Whether these ancient skeletons should be considered “giants” is a matter of opinion, but Chinese archaeologists have labeled these bones – remains of “giants”. In a country of relatively short people, it’s understandable a discovery of unusually tall and strong people is very surprising. While excavating in east China, scientists examined bones from graves in Shandong Province. The bones are 5,000-year-old and belong to people who were above average height. One of the deceased persons was 1.9 meters (6-foot-3-inches) and the other were 1.8 meters or taller.
So, how is it possible that people living in this area were of much taller 5,000 years ago? It seems taller men were common in this part of China. Confucius (551-479 B.C.), a native of the region, was said to be about 1.9 meters tall. Confucius was buried in Kong Lin cemetery which lies in the historical part of Qufu in the Shandong Province.
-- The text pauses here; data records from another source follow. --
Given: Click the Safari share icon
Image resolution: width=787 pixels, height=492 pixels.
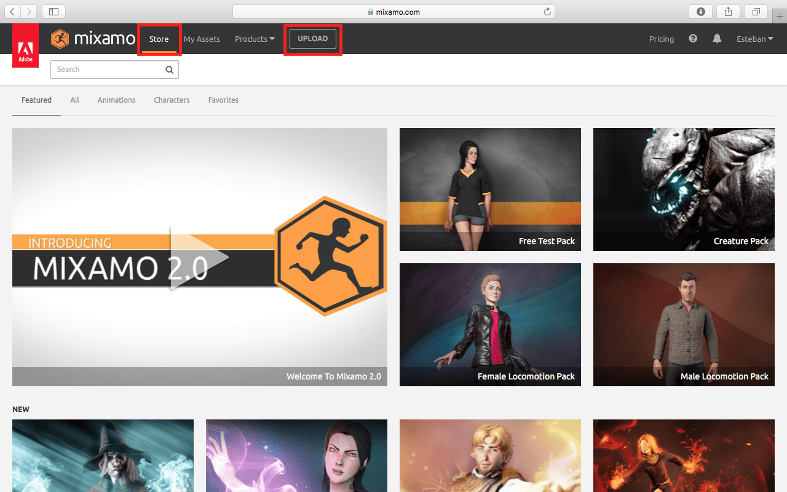Looking at the screenshot, I should pos(728,12).
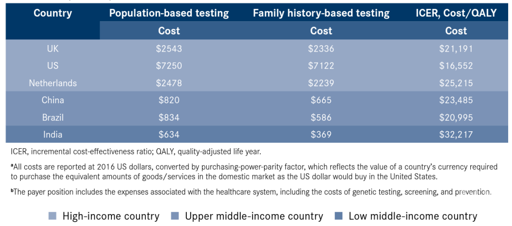512x226 pixels.
Task: Click the payer position footnote text
Action: pos(251,192)
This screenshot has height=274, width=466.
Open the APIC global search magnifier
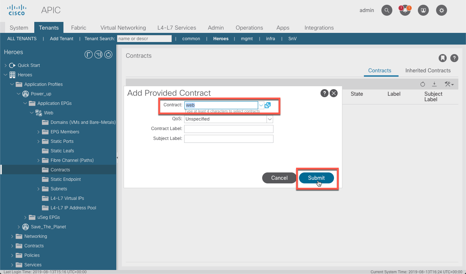click(x=387, y=10)
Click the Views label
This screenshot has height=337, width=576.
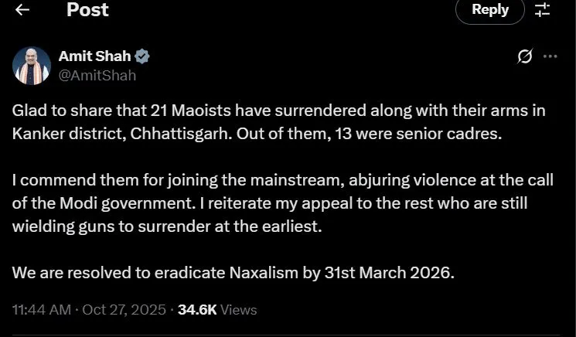[x=238, y=310]
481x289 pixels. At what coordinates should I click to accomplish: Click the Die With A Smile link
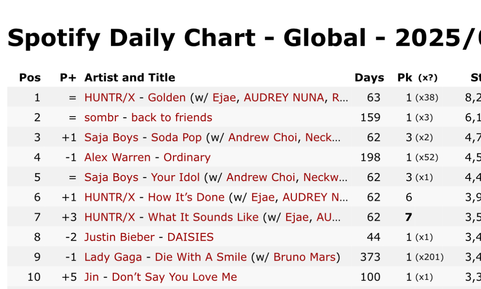pyautogui.click(x=201, y=257)
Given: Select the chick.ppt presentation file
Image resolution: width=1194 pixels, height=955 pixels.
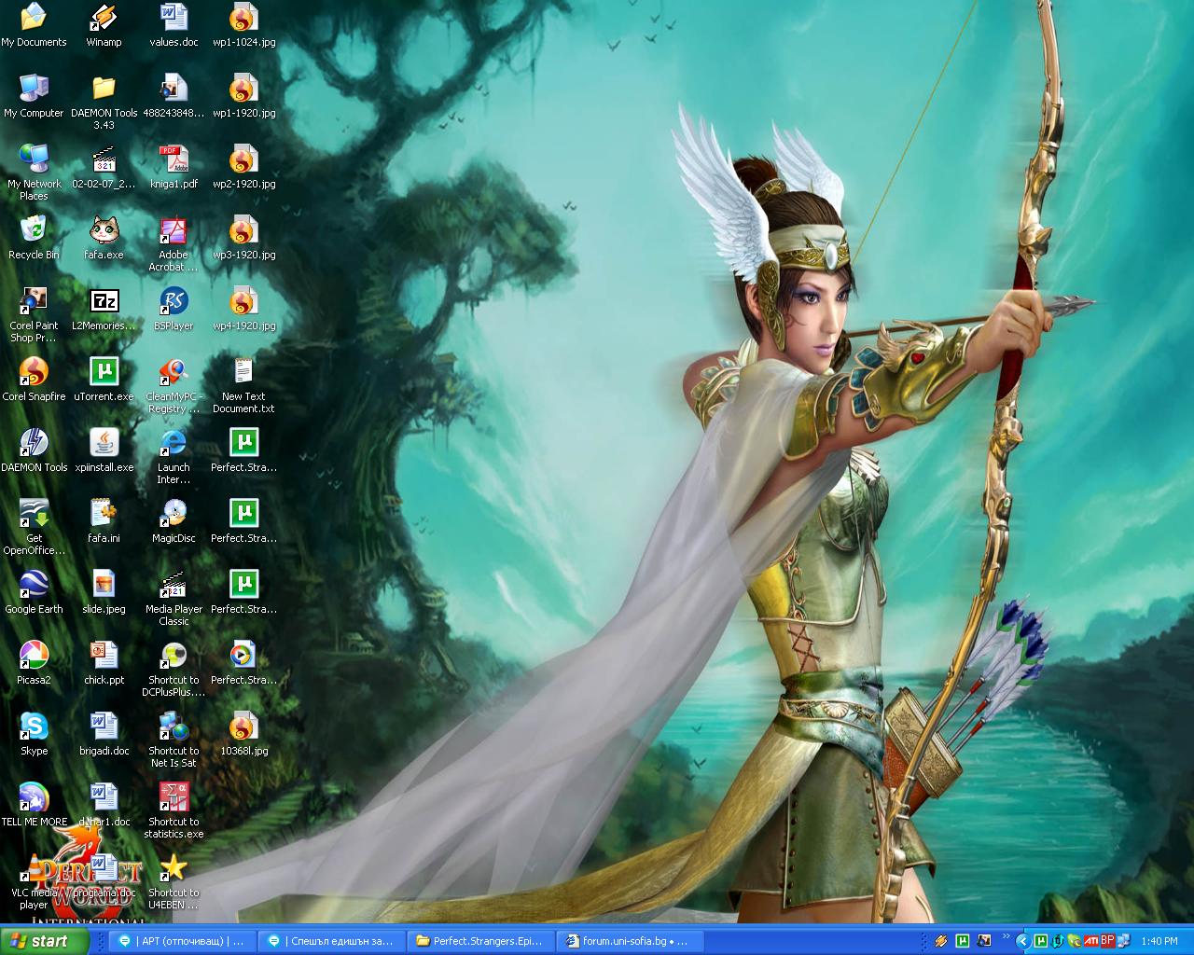Looking at the screenshot, I should (x=104, y=657).
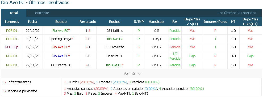Click Rio Ave FC in 23/12/20 row

click(x=115, y=39)
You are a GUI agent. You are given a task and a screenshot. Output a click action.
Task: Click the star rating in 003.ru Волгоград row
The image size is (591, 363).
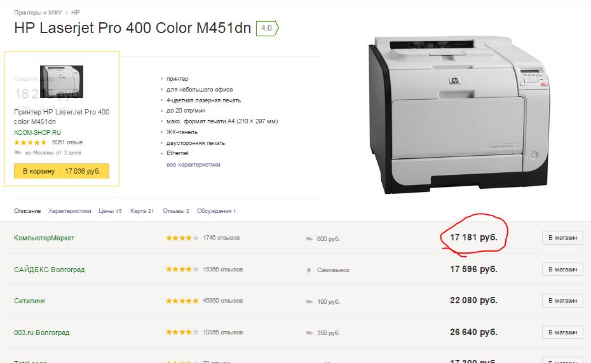(x=182, y=332)
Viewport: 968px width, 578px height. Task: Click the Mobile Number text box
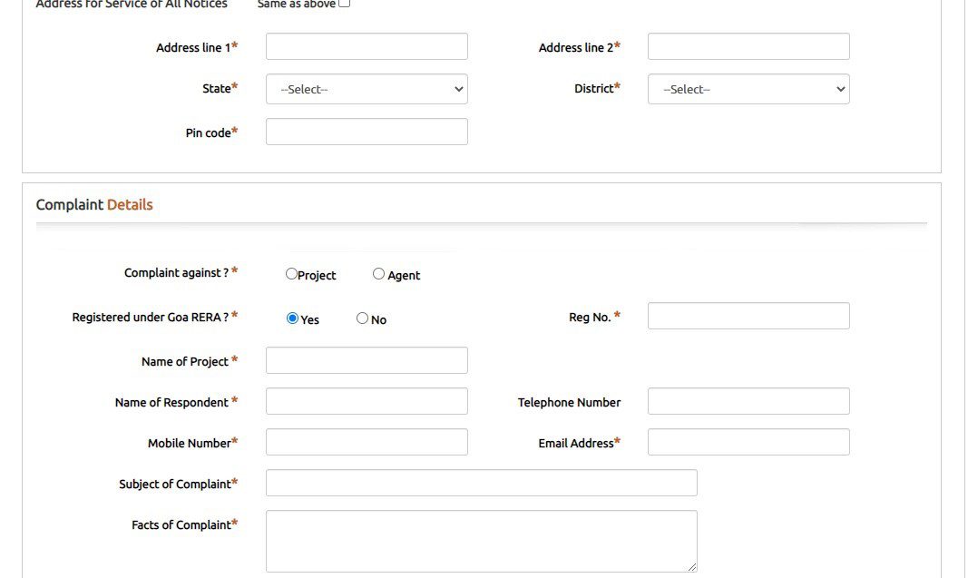(x=367, y=442)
Scientists think one explanation can be related to food and wealth. Ruins of rows of houses in the area indicate that people lived quite comfortable lives, with separate bedrooms and kitchens. They had crops and pigs and the area was believed to the political, economic and cultural center of northern Shandong 5,000 years ago. Archaeologists suggests that taller men were found in larger tombs, possibly because such people had a high status and were able to acquire better food. Colorful pottery and jade artifacts were placed in the tombs. Some of the bones and artifacts were damaged. He damage may have been done not long after the burials and may be due to power struggles among high-ranking people. Li Boqian, an archaeologist with Peking University, said the excavations showed Jiaojia in a transition phase, but proved the existence of ancient states 5,000 years ago in the basin of lower Yellow River. The range of the Jiaojia site has been enlarged from an initial 240,000 square meters to 1 sq km. Currently, only 2,000 square meters has been excavated. “Further study and excavation of the site is of great value to our understanding of the origin of culture in east China,” said Zhou Xiaobo, deputy head of Shandong provincial bureau of cultural heritage.